⁸ Department of Nephrology, Hospital Universitario Puerto Real, Puerto Real, Spain.
⁹ Department of Nephrology, Hospital Regional Universitario de Málaga, Málaga, Spain.
¹⁰ Department of Nephrology, Hospital Costa del Sol, Marbella, Spain.
¹¹ Department of Nephrology, Hospital Universitario Torrecardenas, Almería, Spain.
¹² Department of Nephrology, Hospital Universitario Juan Ramón Jiménez, Huelva, Spain.
¹³ Department of Nephrology, Hospital Universitario Virgen de las Nieves, Granada, Spain.
¹⁴ Instituto de Investigación Biosanitaria ibs.GRANADA, Granada, Spain.
¹⁵ Department of Nephrology, Hospital Universitario Reina Sofia, Córdoba, Spain.

Abstract

Background: Tolvaptan (TV) is the first vasopressin-receptor antagonist approved for the treatment of autosomal dominant polycystic kidney disease (ADPKD). No publications report TV experience in real clinical practice during the first year of treatment.

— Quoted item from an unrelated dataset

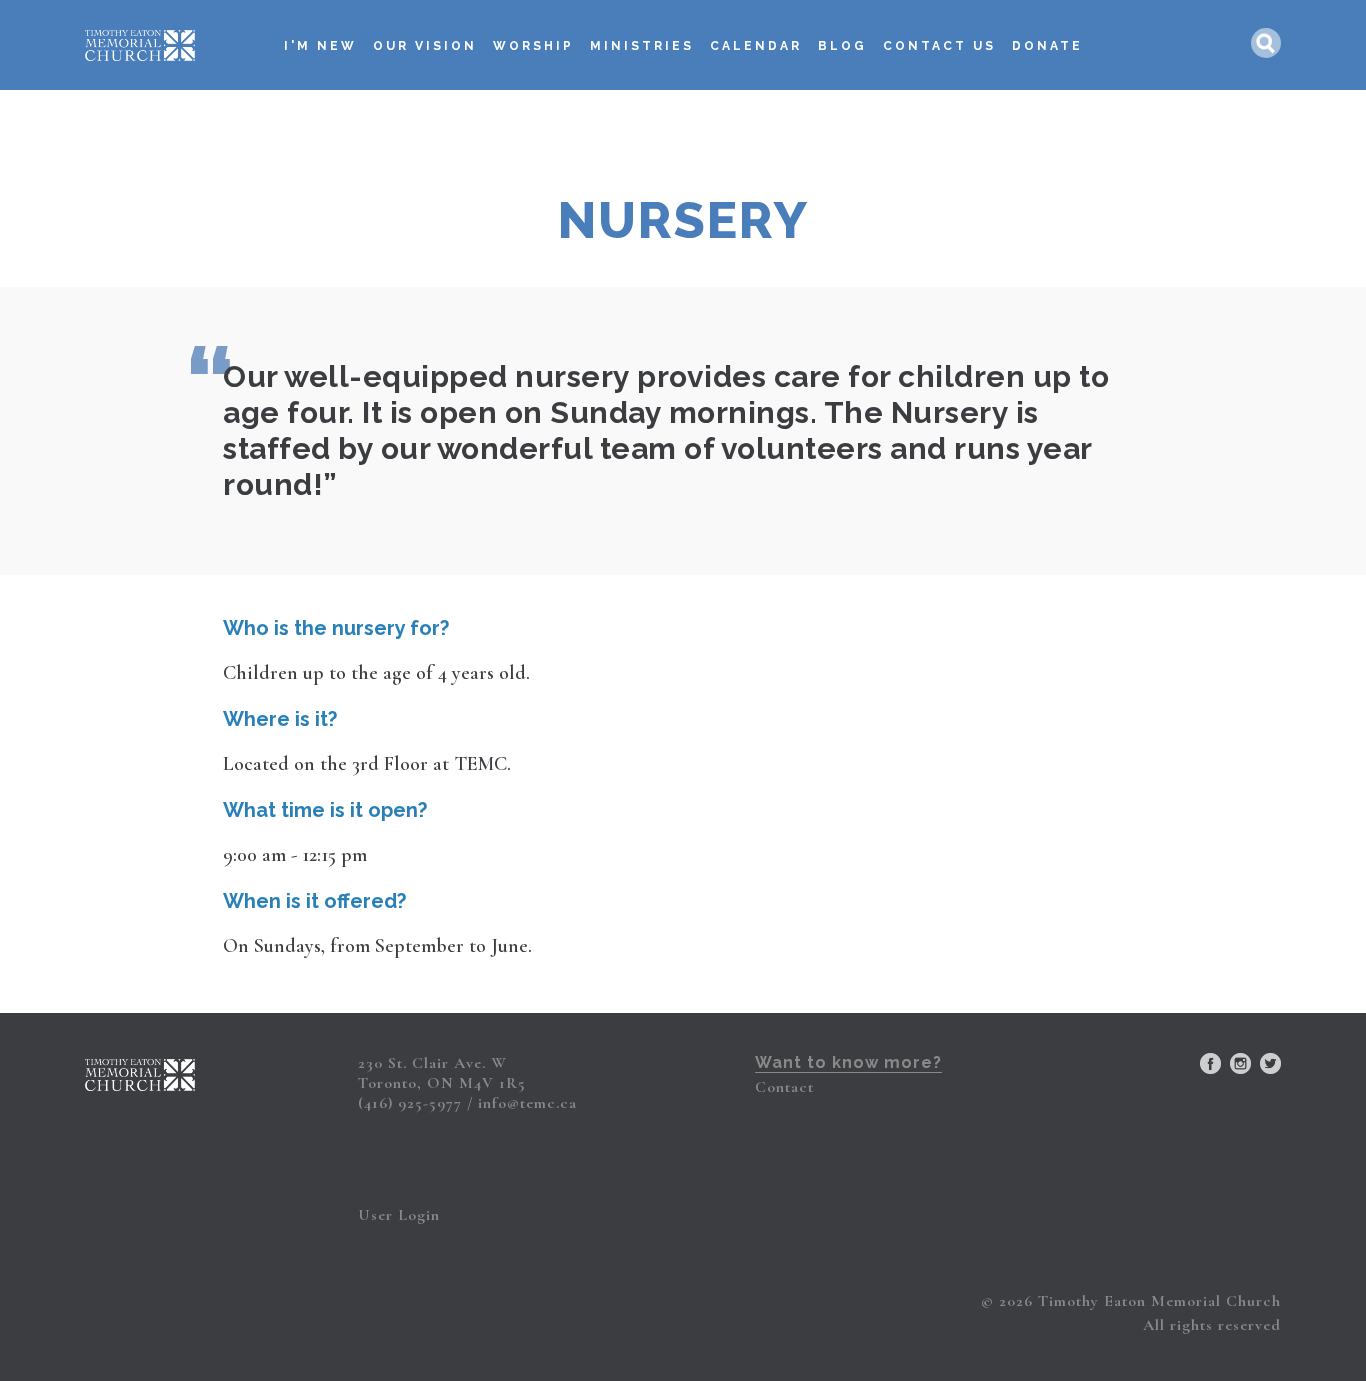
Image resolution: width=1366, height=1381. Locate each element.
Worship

Methods: A prospective study of an initial cohort of 220 rapidly progressing patients treated with TV for 12 months. The tolerability of TV, the evolution of the estimated glomerular filtration rate (eGFR), analytical parameters, and blood pressure were analyzed.

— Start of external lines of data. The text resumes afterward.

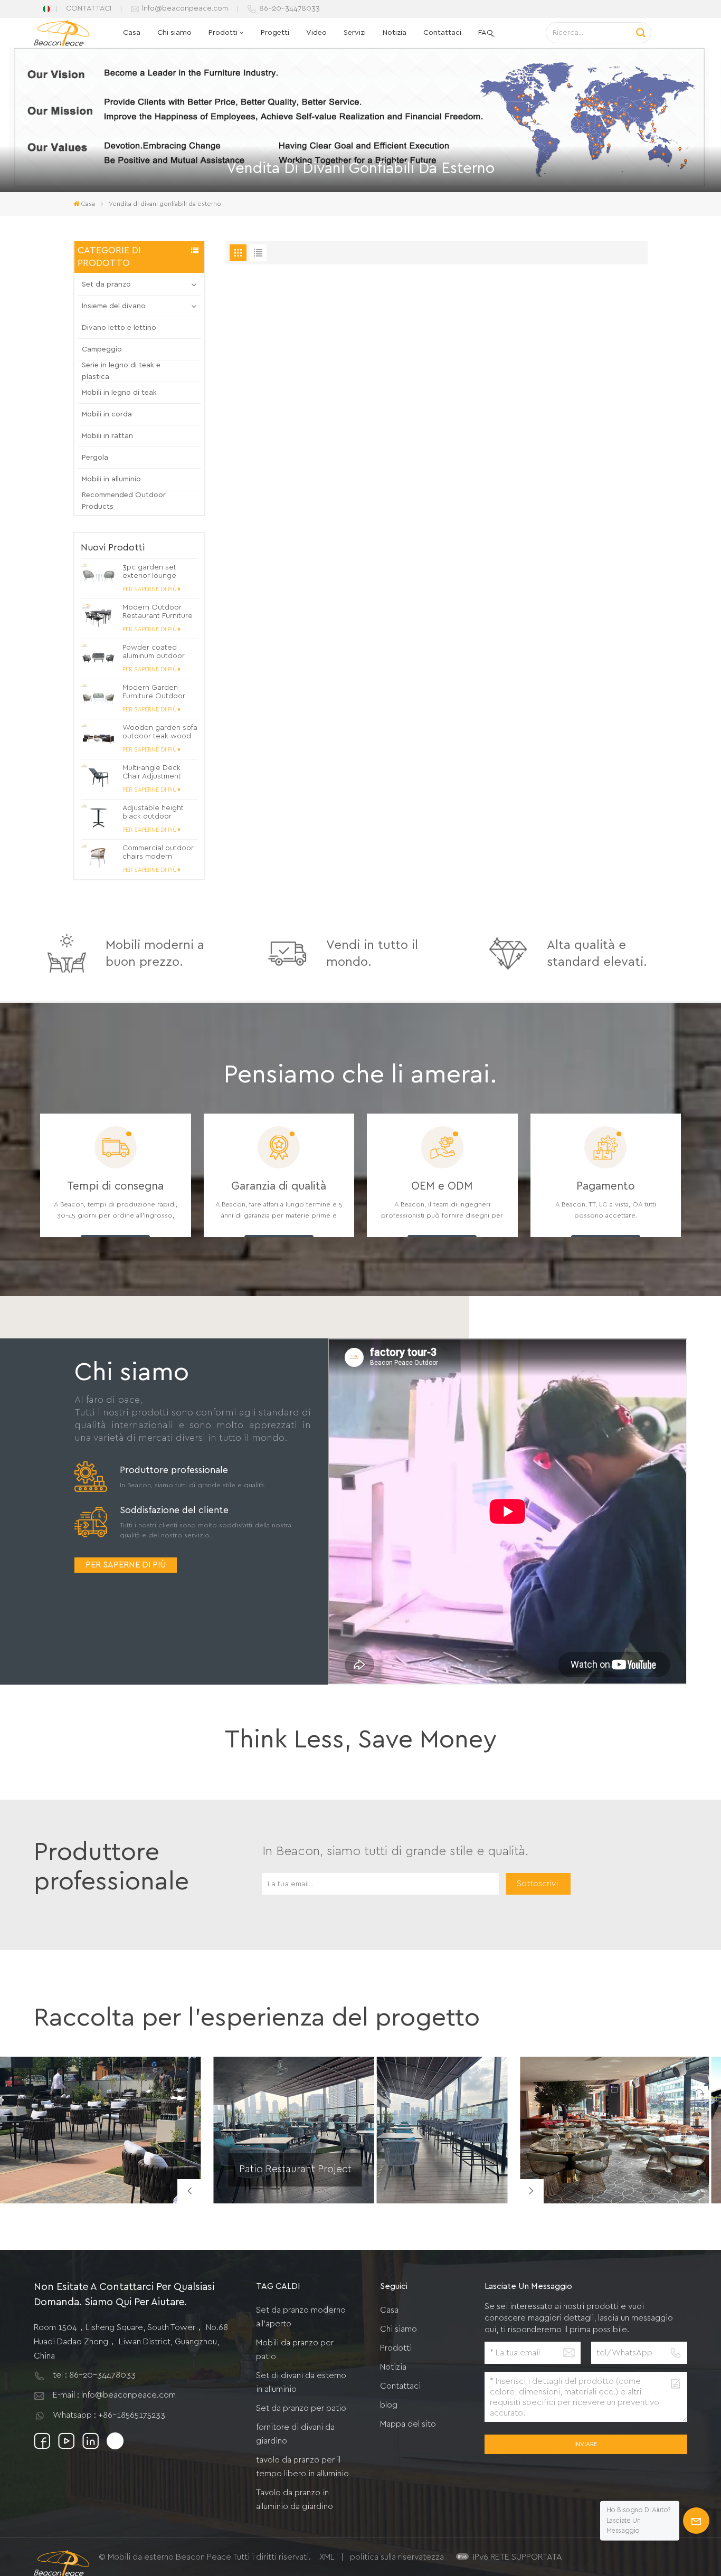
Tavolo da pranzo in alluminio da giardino (294, 2499)
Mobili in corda (107, 414)
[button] (531, 2191)
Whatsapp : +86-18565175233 (109, 2415)
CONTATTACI (88, 8)
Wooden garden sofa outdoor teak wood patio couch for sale (159, 732)
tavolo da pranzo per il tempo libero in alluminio (302, 2467)
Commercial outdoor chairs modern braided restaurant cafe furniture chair (158, 852)
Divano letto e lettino (119, 327)
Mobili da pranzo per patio (295, 2350)
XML (327, 2557)
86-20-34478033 (289, 8)
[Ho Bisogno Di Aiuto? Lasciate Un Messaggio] (696, 2520)
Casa (131, 32)
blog (388, 2405)
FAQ (485, 32)
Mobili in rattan (107, 436)
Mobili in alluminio (111, 479)
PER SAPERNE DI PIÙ (149, 589)
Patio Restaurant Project (295, 2169)
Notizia (394, 32)
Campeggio (102, 349)
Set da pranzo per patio (301, 2408)
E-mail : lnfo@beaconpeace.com (114, 2395)
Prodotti (223, 32)
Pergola (95, 457)
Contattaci (442, 32)
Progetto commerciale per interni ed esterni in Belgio (608, 2180)
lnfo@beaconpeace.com (185, 8)
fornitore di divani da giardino (295, 2434)
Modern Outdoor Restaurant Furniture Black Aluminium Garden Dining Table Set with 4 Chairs (158, 612)
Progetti (275, 32)
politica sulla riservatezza (397, 2557)
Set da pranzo (106, 284)
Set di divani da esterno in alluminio (301, 2382)
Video (316, 32)
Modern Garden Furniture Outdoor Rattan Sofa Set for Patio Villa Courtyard (157, 692)
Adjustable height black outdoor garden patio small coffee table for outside (154, 812)
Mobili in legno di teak (119, 392)
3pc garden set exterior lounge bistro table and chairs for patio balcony (150, 572)
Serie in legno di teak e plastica (121, 371)
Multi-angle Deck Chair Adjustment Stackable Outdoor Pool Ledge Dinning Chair (156, 772)
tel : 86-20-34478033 (94, 2375)
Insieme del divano (114, 306)
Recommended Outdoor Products (124, 500)
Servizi (355, 32)
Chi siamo (174, 32)
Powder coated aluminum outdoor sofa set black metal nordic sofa (157, 652)
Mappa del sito (408, 2424)
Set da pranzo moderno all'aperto (301, 2317)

Results: A total of 163 patients (78.2%) received TV for 1 year. The main causes of treatment withdrawal were the aquaretic effects (11%), eGFR deterioration (5%), and hepatic toxicity (2.3%). eGFR decreased significantly after 1 month of treatment without further changes. The decrease in eGFR in the first month was higher in patients with an initially higher eGFR. The eGFR drop during the first year of treatment with TV was lower than that reported by patients in the 2 years prior to TV treatment (-1.7 ± 7.6 vs. -4.4 ± 4.8 mL/min, p = 0.003). Serum sodium and uric acid concentrations increased, and morning urinary osmolality decreased in the first month, with no further changes. Blood pressure decreased significantly without changes in antihypertensive medication.

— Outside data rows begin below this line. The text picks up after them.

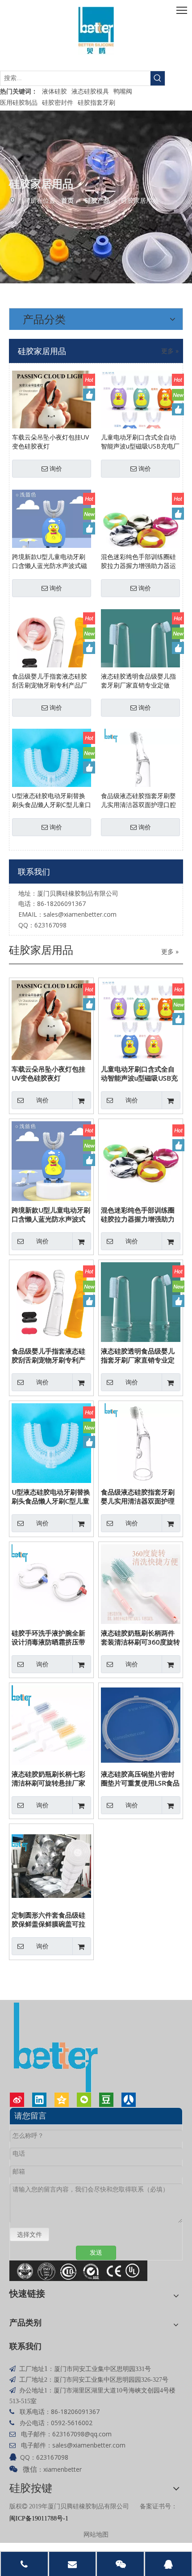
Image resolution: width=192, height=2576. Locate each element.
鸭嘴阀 (122, 91)
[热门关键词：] (157, 78)
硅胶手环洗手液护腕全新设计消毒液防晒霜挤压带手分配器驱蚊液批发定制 (48, 1637)
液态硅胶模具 (90, 91)
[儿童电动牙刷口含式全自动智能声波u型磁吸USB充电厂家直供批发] (140, 409)
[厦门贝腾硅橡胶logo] (96, 31)
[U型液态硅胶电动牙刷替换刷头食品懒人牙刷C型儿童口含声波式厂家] (51, 767)
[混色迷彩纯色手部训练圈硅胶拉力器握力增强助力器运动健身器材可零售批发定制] (140, 528)
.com (104, 2434)
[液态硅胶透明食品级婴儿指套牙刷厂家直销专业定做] (140, 648)
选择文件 (29, 2234)
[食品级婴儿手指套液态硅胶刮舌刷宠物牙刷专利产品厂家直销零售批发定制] (51, 648)
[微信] (84, 2100)
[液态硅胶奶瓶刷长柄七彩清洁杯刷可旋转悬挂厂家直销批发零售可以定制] (51, 1723)
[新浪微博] (17, 2100)
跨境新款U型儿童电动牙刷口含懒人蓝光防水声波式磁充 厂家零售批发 (49, 561)
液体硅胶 (54, 91)
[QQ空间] (61, 2100)
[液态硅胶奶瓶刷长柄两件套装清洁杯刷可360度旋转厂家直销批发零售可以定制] (140, 1582)
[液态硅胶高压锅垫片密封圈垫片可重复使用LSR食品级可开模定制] (140, 1723)
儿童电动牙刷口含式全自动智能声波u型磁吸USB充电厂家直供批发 (140, 442)
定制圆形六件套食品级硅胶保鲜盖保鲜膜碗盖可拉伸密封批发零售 (48, 1919)
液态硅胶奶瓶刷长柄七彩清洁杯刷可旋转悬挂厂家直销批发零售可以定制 (48, 1778)
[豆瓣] (106, 2100)
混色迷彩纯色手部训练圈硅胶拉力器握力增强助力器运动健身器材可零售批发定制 (138, 561)
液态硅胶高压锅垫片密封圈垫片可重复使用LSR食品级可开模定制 (140, 1778)
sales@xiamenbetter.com (80, 914)
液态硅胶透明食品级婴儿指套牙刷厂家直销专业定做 (138, 680)
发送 (96, 2252)
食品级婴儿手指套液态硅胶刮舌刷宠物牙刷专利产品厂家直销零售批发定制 (49, 681)
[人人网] (128, 2100)
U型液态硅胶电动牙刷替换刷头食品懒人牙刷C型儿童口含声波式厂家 (51, 800)
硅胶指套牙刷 (96, 102)
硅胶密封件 (57, 102)
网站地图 (96, 2534)
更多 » (170, 351)
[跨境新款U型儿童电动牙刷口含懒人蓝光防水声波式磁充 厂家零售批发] (51, 528)
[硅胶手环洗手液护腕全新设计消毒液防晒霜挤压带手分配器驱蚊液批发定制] (51, 1582)
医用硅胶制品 (19, 102)
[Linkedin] (39, 2100)
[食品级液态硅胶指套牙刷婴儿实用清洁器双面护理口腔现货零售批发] (140, 767)
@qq (90, 2434)
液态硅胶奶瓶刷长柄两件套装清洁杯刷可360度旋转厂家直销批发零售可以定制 (140, 1637)
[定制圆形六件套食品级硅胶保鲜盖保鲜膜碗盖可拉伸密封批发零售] (51, 1864)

Conclusion: TV treatment is well tolerated by most patients. Liver toxicity is very rare and self-limited. TV reduces eGFR in the first month without showing further changes during the first year of treatment. Patients with a higher starting eGFR will suffer a greater initial drop, with a longer recovery. We suggest using the eGFR observed after a month of treatment as the reference for future comparisons and calculating the rate of eGFR decline in patients undergoing TV treatment.

Keywords: glomerular filtration rate (eGFR); hepatic toxicity; polycystic kidney disease (PKD); tolvaptan; urinary osmolality.